→ TO DO: Extend the Jumbo Group equity research note below, picking up directly after its final sentence.

— Start of PROVIDED PASSAGE —

JUMBO GROUP LIMITED
SGX: 42R
Jumbo Group Ltd - Expansion Cost Pain For Longterm Gain
Core earnings missed; Cut FY18-20E EPS and Target Price
- Jumbo Group's core earnings during 6M18 missed our and consensus estimates by 10 - 12%. 2Q18 earnings fell 27% y-o-y, mainly due to marketing and expansion costs, including higher-than-expected staff costs and other operating expenses at its HQ office in China.
- On the bright side, 2Q18 revenue continued to grow by 6% y-o-y from two new outlets in China.
- We cut our FY18-20E EPS by 20-24% in anticipation of higher staff costs for further expansion. Accordingly, our DCF-based Target Price fell 7% to SGD0.65 (WACC 9%, LTG 2%), implying multiples of 33x/26x FY18/19E EPS.
- Despite the earnings weakness, we continue to like Jumbo’s established brand and scalable business model.
Remains committed to growth
- Jumbo continues to grow its China HQ office and operational team to further penetrate the domestic market. With a presence only in two cities, Shanghai and Beijing, it targets to expand into more cities; Jumbo targets to open its sixth JUMBO Seafood outlet in the city of Xi’an by June 2018. We understand that it will be forming a JV with a local partner to leverage off their expertise and local connections.
- In Singapore during Mar 2018, it announced a JV with Tsui Wah. The first outlet is expected to open in Jun 2018. We understand that it is also targeting to expand its own existing F&B brands in Singapore.

— End of PROVIDED PASSAGE —
— Start of AVAILABLE DATA —

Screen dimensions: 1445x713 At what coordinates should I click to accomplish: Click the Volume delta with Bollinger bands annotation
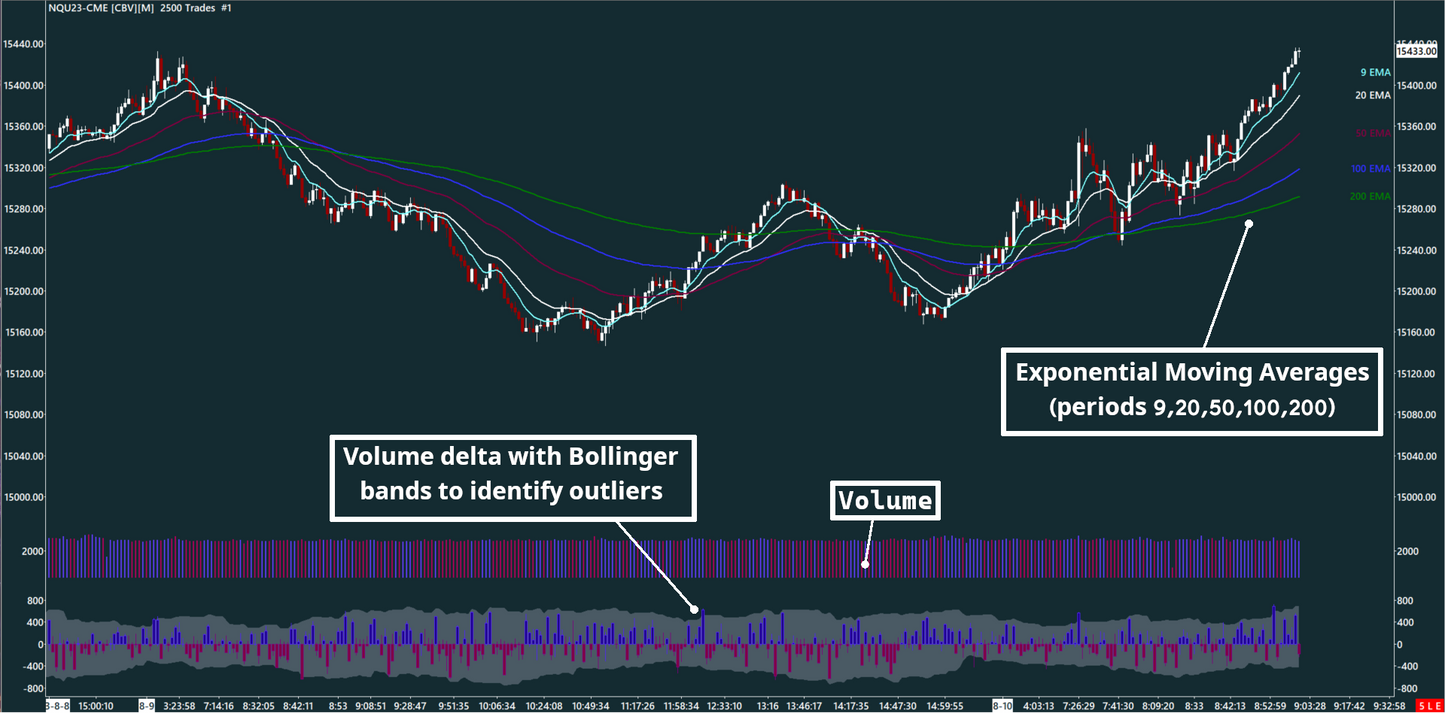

— End of AVAILABLE DATA —

→ TASK RESULT:
Exploring more franchising opportunities
- Outside of Singapore and China, Jumbo continues to explore more franchising opportunities to scale up its JUMBO Seafood brand. It targets to open a second franchise outlet in late-2018 in Taichung, Taiwan. Jumbo is also exploring other countries, including Vietnam, Thailand and Hong Kong.
Swing Factors
Upside
- Better-than-expected Singapore and China sales, especially from new outlets.
- Lower-than-expected food and staff costs that could lead to better-than-expected margins.
- Expectations of higher dividends or articulation of a dividend policy.
- Expansion success, especially in overseas markets, such as China, Taiwan and Vietnam.
Downside
- Any changes in China’s food-safety laws that could affect China’s imports of mud crabs.
- Shortage of critical ingredients for its signature dishes: crabs, other seafood.
- Epidemics or health scares that can damage its reputation, e.g. mass food poisoning, salmonella.
- Poor execution of expansion, including major delays in opening of and longer-than-expected breakeven for new outlets.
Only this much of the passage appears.